# [Required work]
Would you retype every entry that follows without altering a word?

———

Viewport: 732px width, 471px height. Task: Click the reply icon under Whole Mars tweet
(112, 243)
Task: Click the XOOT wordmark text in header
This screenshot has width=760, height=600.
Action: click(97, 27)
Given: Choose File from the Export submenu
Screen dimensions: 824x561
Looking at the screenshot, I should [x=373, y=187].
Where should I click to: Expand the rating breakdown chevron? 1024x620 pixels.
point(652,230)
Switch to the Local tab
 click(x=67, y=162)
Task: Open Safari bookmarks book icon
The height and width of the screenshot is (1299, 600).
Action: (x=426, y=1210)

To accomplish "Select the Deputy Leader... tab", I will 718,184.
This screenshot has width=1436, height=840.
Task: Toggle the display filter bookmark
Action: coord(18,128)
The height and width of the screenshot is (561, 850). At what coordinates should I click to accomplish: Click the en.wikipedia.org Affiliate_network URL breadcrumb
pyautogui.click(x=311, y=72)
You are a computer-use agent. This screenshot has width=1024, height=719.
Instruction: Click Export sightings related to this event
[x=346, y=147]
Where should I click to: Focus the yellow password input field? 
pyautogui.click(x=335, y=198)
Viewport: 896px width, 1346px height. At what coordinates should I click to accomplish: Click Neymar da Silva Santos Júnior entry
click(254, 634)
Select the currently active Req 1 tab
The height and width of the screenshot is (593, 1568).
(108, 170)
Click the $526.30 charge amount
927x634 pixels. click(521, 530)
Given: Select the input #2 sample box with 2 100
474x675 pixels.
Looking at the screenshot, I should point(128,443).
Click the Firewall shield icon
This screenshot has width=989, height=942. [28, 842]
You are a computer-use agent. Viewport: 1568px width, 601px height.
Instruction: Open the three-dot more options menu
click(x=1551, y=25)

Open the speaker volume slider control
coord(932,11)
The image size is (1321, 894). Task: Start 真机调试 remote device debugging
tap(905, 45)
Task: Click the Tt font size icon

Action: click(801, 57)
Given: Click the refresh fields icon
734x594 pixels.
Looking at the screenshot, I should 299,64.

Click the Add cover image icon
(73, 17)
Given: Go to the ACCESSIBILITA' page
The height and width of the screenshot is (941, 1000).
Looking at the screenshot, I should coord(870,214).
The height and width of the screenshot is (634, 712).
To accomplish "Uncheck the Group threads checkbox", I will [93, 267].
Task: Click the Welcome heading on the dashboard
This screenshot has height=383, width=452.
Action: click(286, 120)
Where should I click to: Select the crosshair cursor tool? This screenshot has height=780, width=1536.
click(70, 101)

———

# [Written solution]
Viewport: 732px width, 471px height. Task: Click the reply icon under Whole Mars tweet
(112, 243)
Task: Click the XOOT wordmark text in header
This screenshot has width=760, height=600.
Action: click(97, 27)
Given: Choose File from the Export submenu
Screen dimensions: 824x561
Looking at the screenshot, I should [x=373, y=187].
Where should I click to: Expand the rating breakdown chevron? 1024x620 pixels.
point(652,230)
Switch to the Local tab
 click(x=67, y=162)
Task: Open Safari bookmarks book icon
The height and width of the screenshot is (1299, 600).
Action: (x=426, y=1210)

To accomplish "Select the Deputy Leader... tab", I will 718,184.
This screenshot has width=1436, height=840.
Task: Toggle the display filter bookmark
Action: coord(18,128)
The height and width of the screenshot is (561, 850). At what coordinates should I click to accomplish: Click the en.wikipedia.org Affiliate_network URL breadcrumb
pyautogui.click(x=311, y=72)
You are a computer-use agent. This screenshot has width=1024, height=719.
Instruction: Click Export sightings related to this event
[x=346, y=147]
Where should I click to: Focus the yellow password input field? 
pyautogui.click(x=335, y=198)
Viewport: 896px width, 1346px height. At what coordinates should I click to accomplish: Click Neymar da Silva Santos Júnior entry
click(254, 634)
Select the currently active Req 1 tab
The height and width of the screenshot is (593, 1568).
(108, 170)
Click the $526.30 charge amount
927x634 pixels. click(521, 530)
Given: Select the input #2 sample box with 2 100
474x675 pixels.
Looking at the screenshot, I should point(128,443).
Click the Firewall shield icon
This screenshot has width=989, height=942. [28, 842]
You are a computer-use agent. Viewport: 1568px width, 601px height.
Instruction: Open the three-dot more options menu
click(x=1551, y=25)

Open the speaker volume slider control
coord(932,11)
The image size is (1321, 894). Task: Start 真机调试 remote device debugging
tap(905, 45)
Task: Click the Tt font size icon

Action: click(801, 57)
Given: Click the refresh fields icon
734x594 pixels.
Looking at the screenshot, I should 299,64.

Click the Add cover image icon
(73, 17)
Given: Go to the ACCESSIBILITA' page
The height and width of the screenshot is (941, 1000).
Looking at the screenshot, I should coord(870,214).
The height and width of the screenshot is (634, 712).
To accomplish "Uncheck the Group threads checkbox", I will [93, 267].
Task: Click the Welcome heading on the dashboard
This screenshot has height=383, width=452.
Action: click(286, 120)
Where should I click to: Select the crosshair cursor tool? This screenshot has height=780, width=1536.
click(70, 101)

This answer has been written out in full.